DIARIO DE UNA CONFINADA. DÍA 38. MAR O MONTAÑA
DIARIO DE UNA CONFINADA
DÍA 38. MAR O MONTAÑA
“¿Eres de mar o de montaña?” Cuando me han hecho esa pregunta, nunca he sabido contestarla. Pero últimamente sueño con el mar. Dormida y despierta. Cierro los ojos y me imagino conduciendo hacia él. Aparece un cartel que anuncia que quedan diez kilómetros para comenzar a ver pescadores en el horizonte y automáticamente bajo la ventanilla de la Blackie. Respiro. Huele a libertad. A mar.
Gordo tiene ojos de humano y a veces se me queda mirando fijamente y estoy segura de que me quiere transmitir un mensaje por cómo mueve las cejas: “Humana, me aburro. ¿Cuando me llevas a que busque cabras por el monte y las persiga?” u opción dos: “Humana, tu quieres que tú y yo ñiki ñiki ñaka ñaka?” Te reirás pero llegados a este punto, hasta me siento halagada.
En fin, creo que es obvio que esta situación nos está afectando mentalmente a ambos. Pero aún aguantamos. Somos perseverantes y casi siameses. La foto lo confirma.
Esta es la segunda vez en la vida en la que he sentido que podía morir en cualquier momento. La primera fue en México.
Volvamos atrás en el tiempo.
Justo me voy de viaje a la costa a surfear, reír y comer tacos. De la noche a la mañana, anuncian que un huracán, que iba en otra dirección, ha cambiado de parecer y viene directamente al pueblecito chingón donde me hospedo. Todo ocurre muy rápido. Desalojan el hostel y se llevan a los turistas a un lugar más a salvo. Yo no me entero de nada porque estoy por la playa buscando tortugas gigantes (es justo la época en la que dejan los huevos en las playas). Así que soy una de las pocas turistas que se quedan allí a ver si el huracán nos mata a todos o si sobrevivimos dichosos. Mi madre me llama desde España con el corazón atragantándosele en la boca: “es que he visto en las noticias que va, hacia donde estás, un huracán”, yo la calmo comentándole que el Gobierno ya ha tomado las medidas necesarias para proteger a la población y que todo está muy tranquilo. Ella se lo cree porque aún no ha llegado el Coronavirus y esa frase, por aquel entonces, sonaba muy tranquilizadora. Cuelgo el teléfono y un minuto después, una palmera se cae frente a mí. El viento comienza a soplar violentamente. No para de llover angustiosamente. Sólo tengo chancletas. Unas horas antes estaba en la playa bebiéndome una chela y ahora no se ve la luz del sol. El mar parece tener tanta hambre que se va a comer todo el pueblo y yo empiezo a gritarles a los paisanos con los que me encuentro: ¡¡¡PERO, ¿ES QUE VAMOS A MORIR HOY?!!! Ellos, si se mueren de algo, es de risa al ver a la españolita histérica. Me dicen que hace veinte años que no pasa ninguna catástrofe natural en San Pancho. Ese argumento me parece tan fútil como cuando alguien dice que no va a haber una tercera guerra mundial porque ya hubo una segunda y de esa aprendimos mucho. Sí, claro. Tiene su sentido.
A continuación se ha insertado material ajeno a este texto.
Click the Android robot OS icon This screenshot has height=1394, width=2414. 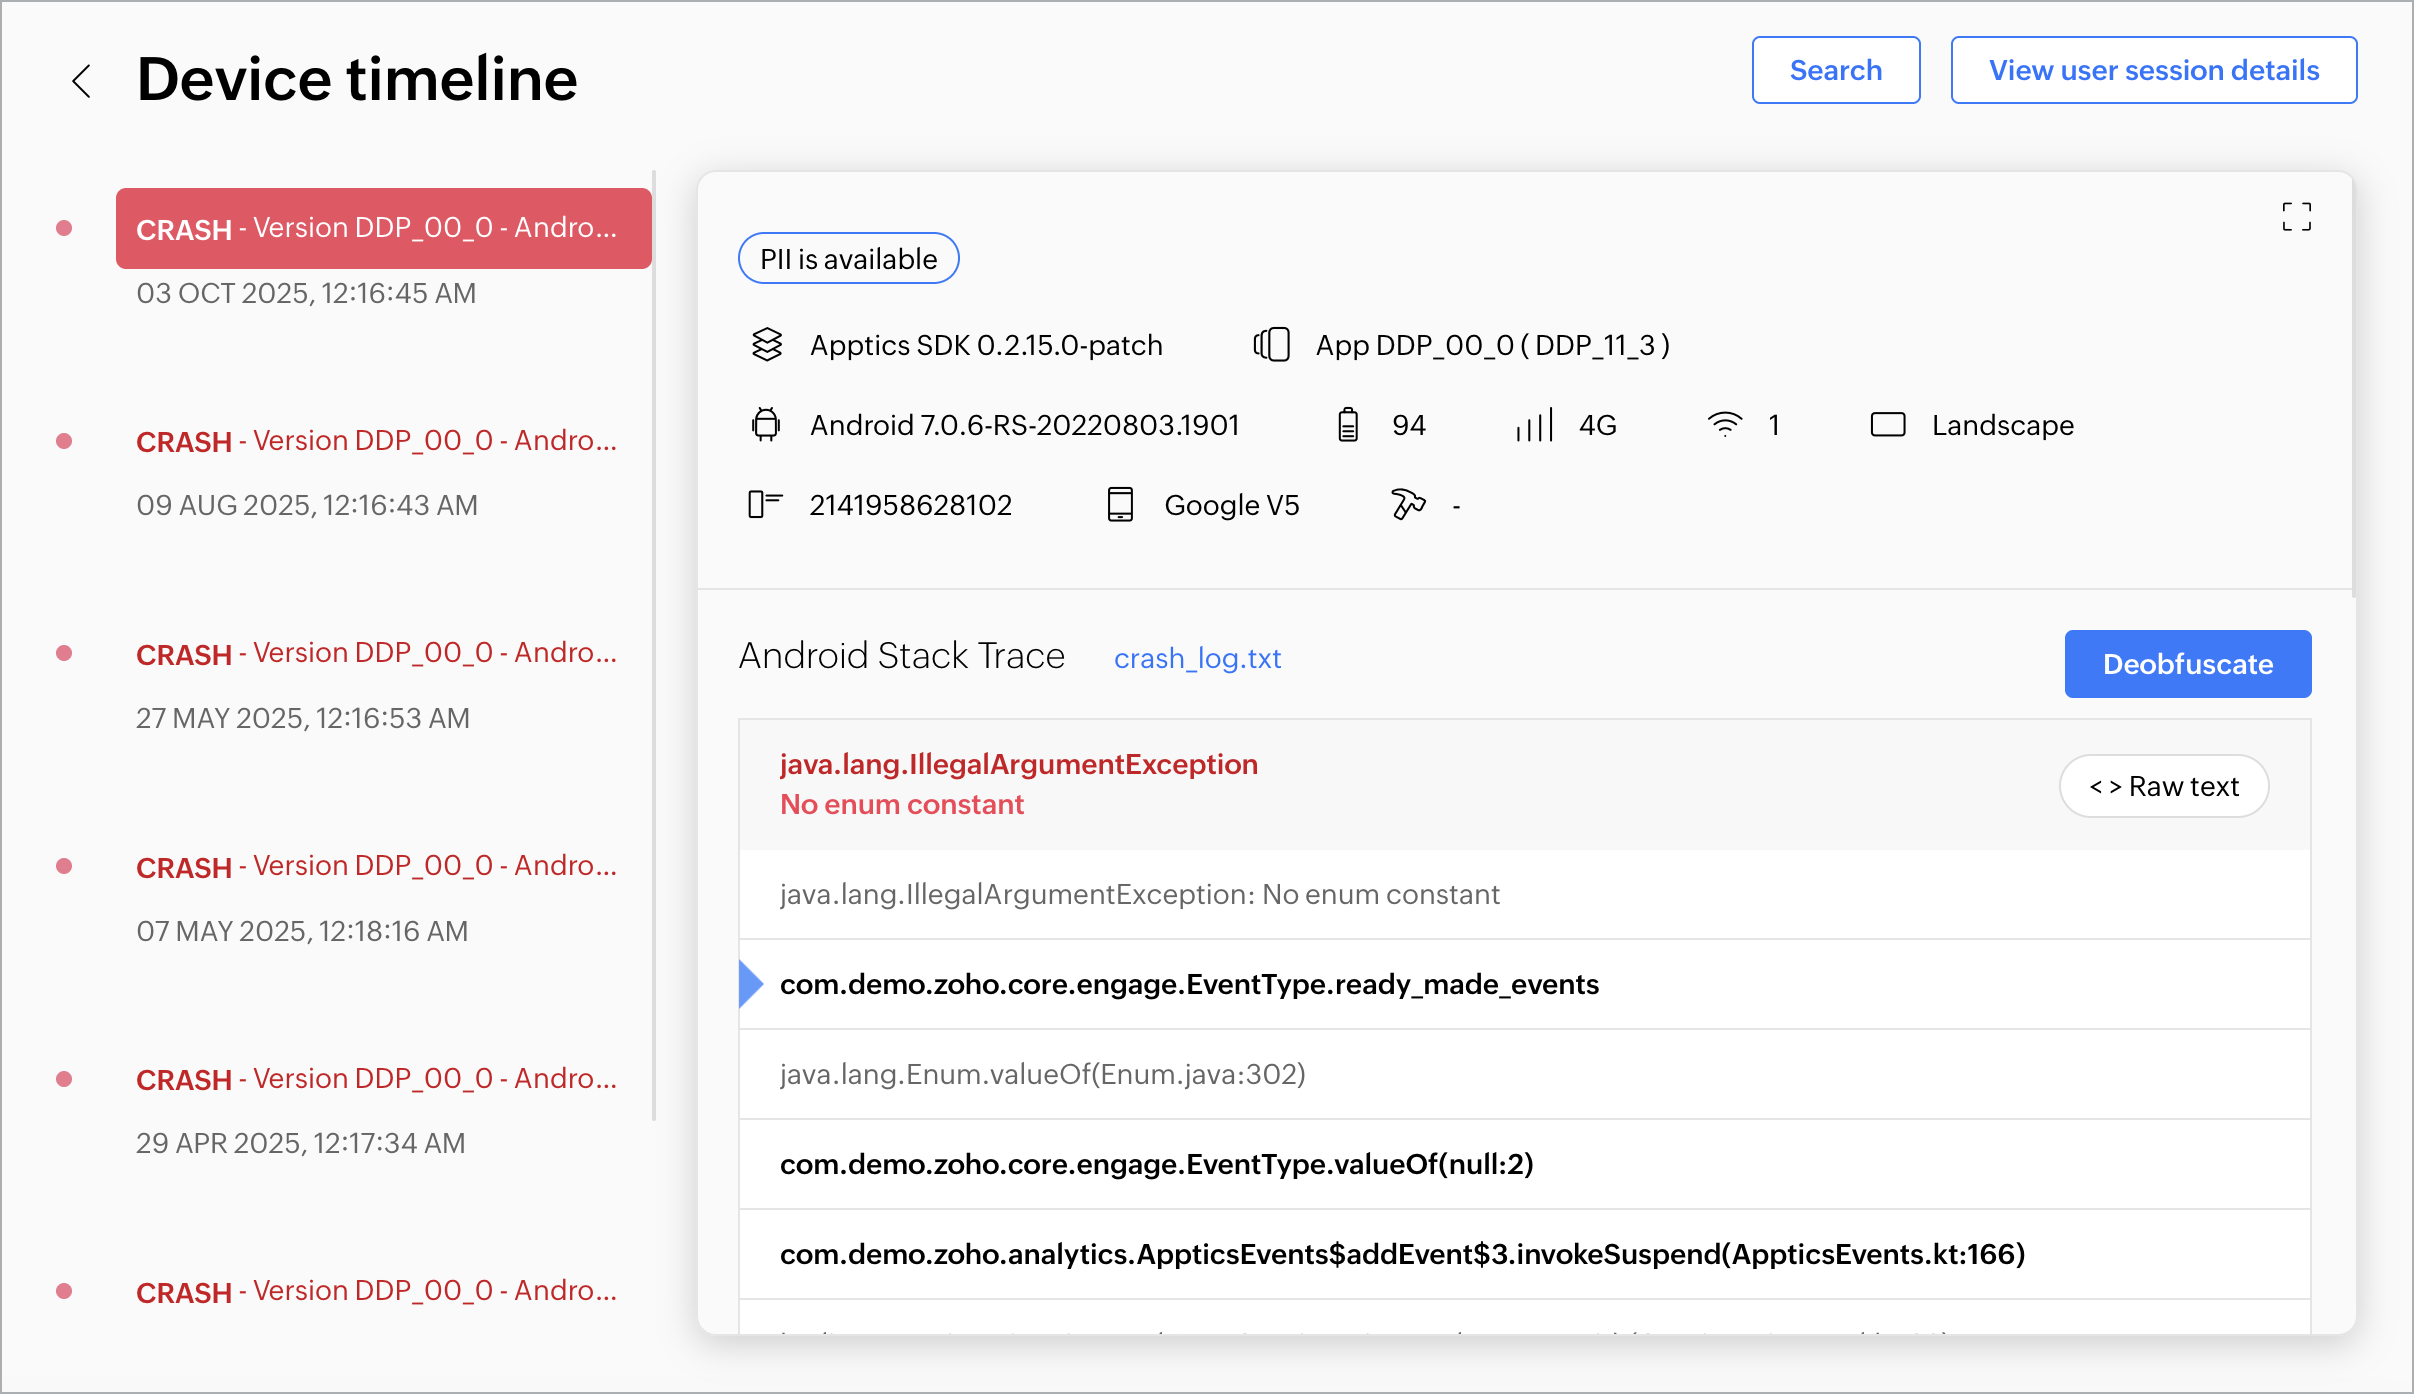pyautogui.click(x=766, y=425)
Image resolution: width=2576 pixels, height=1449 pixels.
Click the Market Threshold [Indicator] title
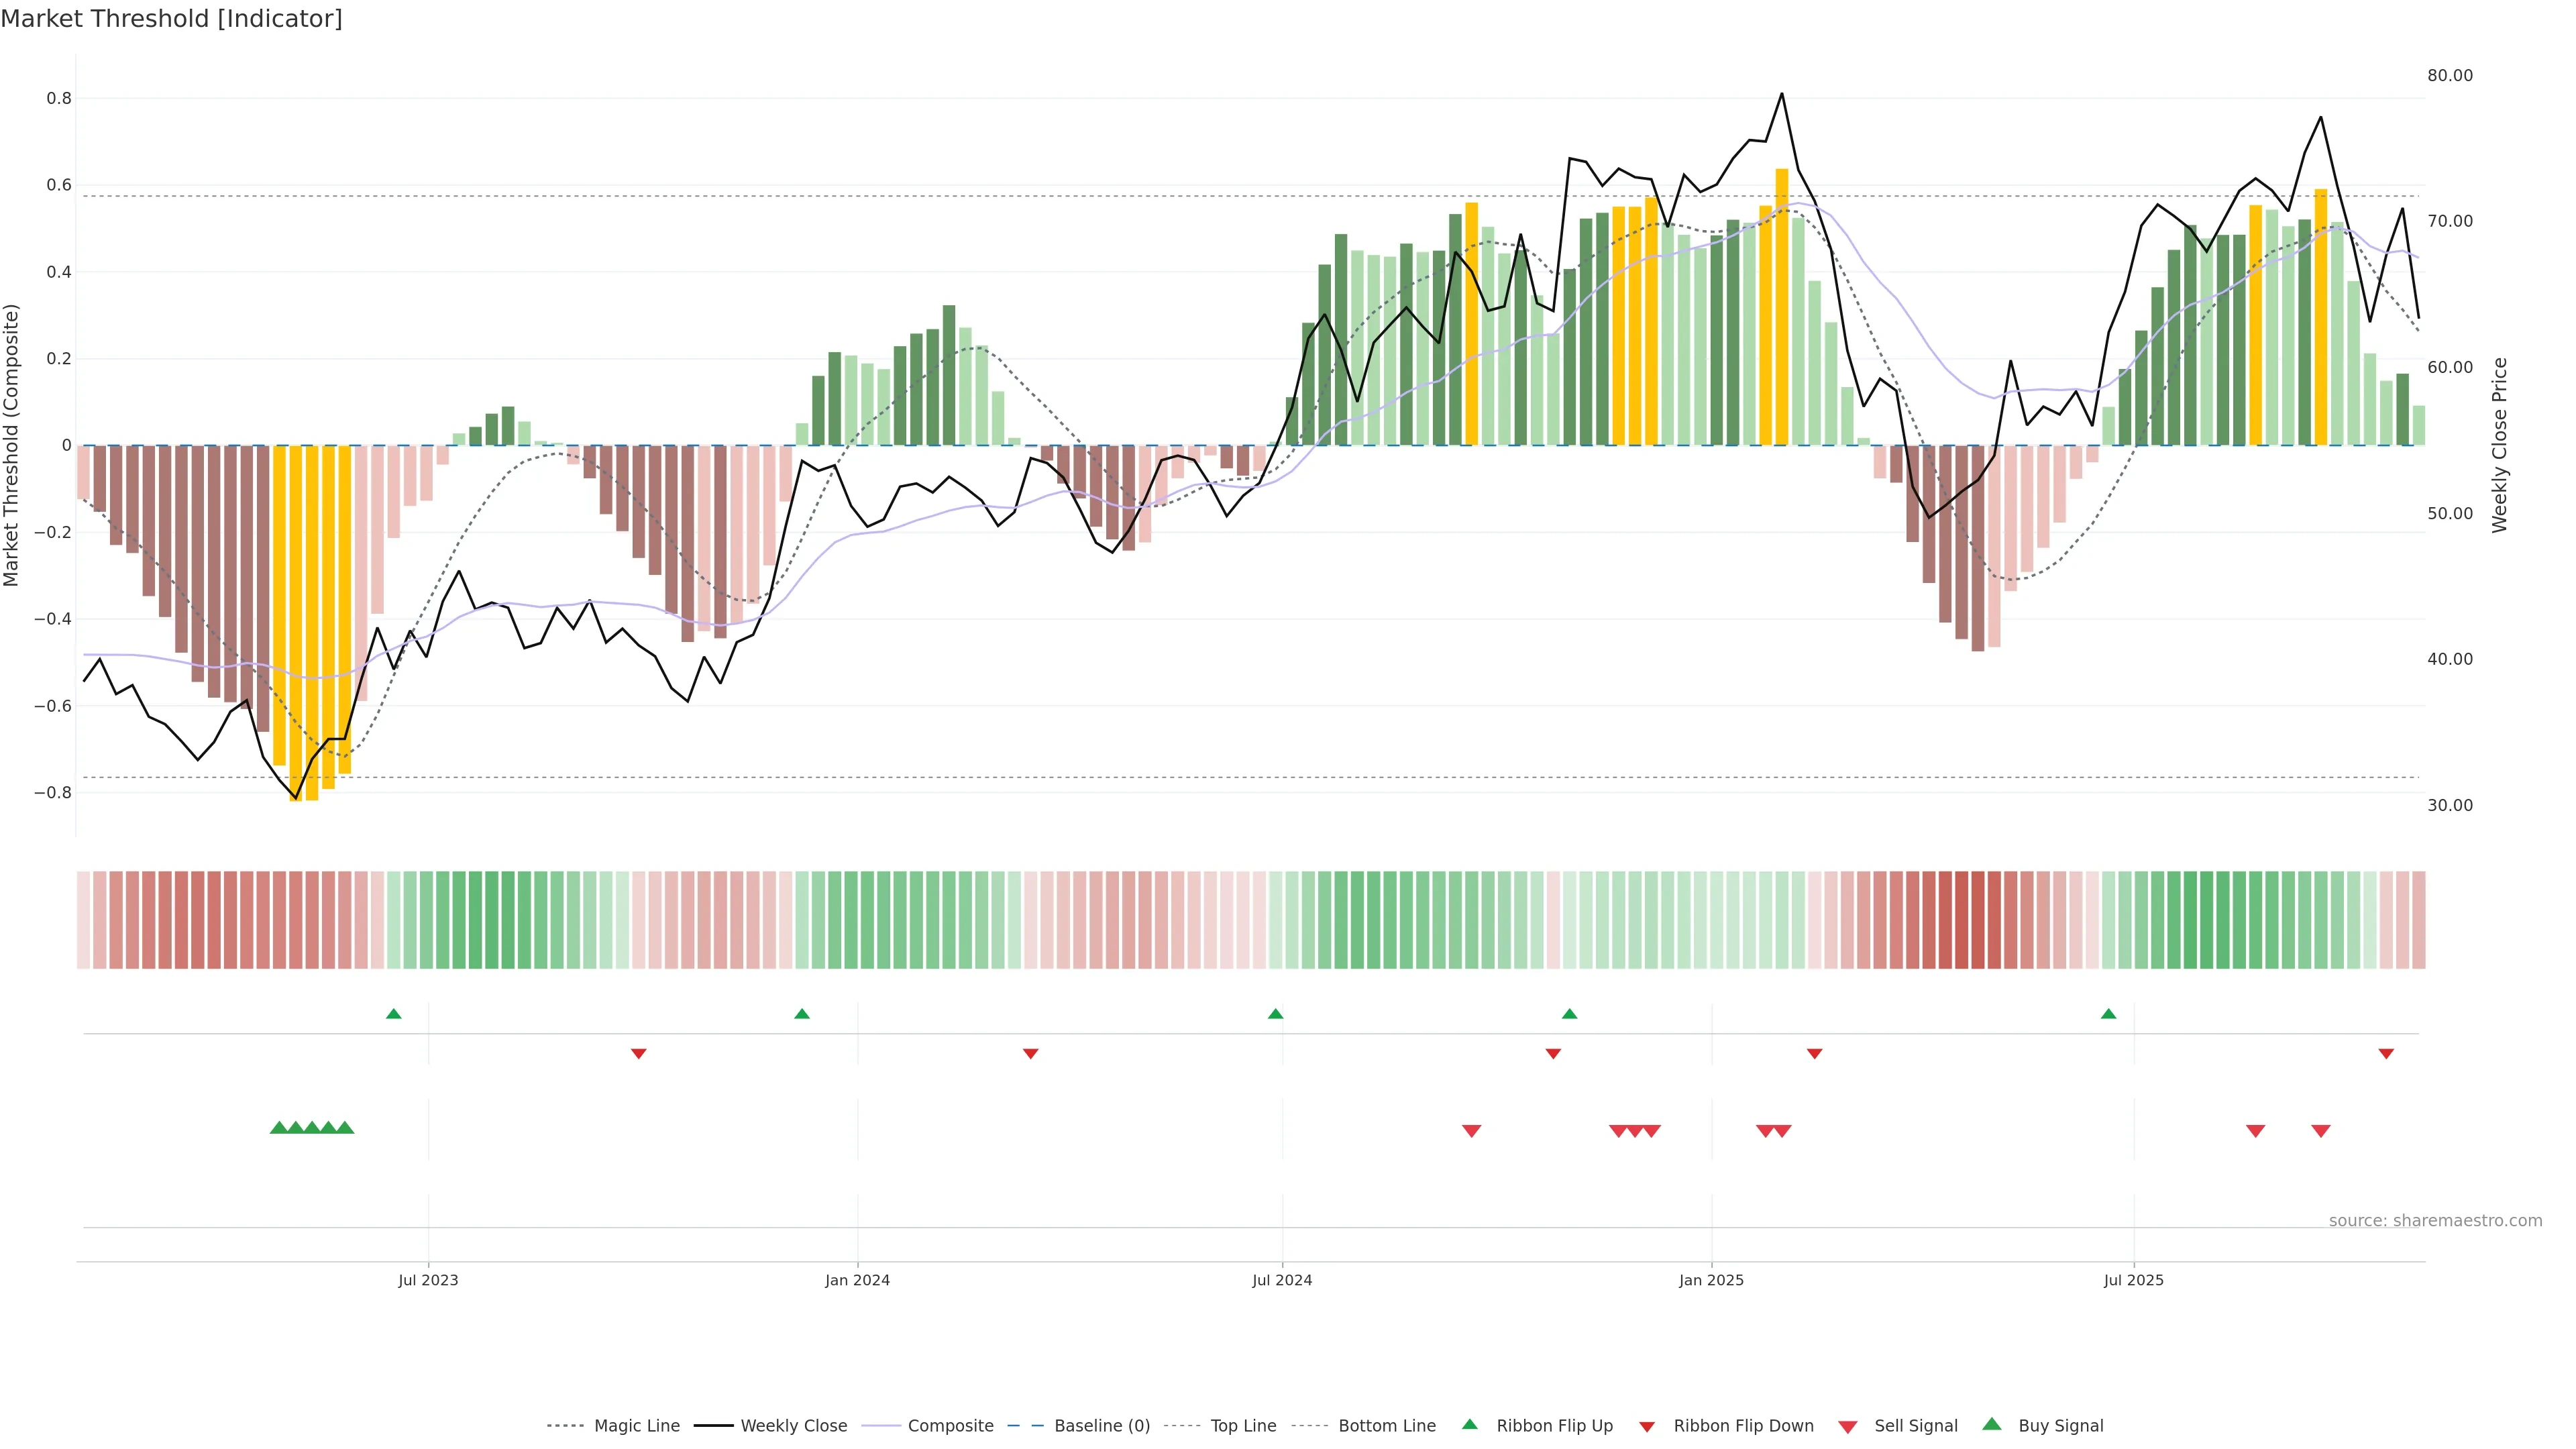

Al final, decido que la mejor opción que me queda es beberme todas las cervezas que dormitan en el frigo de mis amigos argentinos y caer dormida. Si me muero que sea durmiendo, por Dios.
Al día siguiente me despierto y todo está en calma. El huracán se acercó pero no entró en San Pancho. Hizo el amago de entrar y al final no. Nunca me había alegrado tanto de que alguien (o algo en este caso) me hiciera una cobra.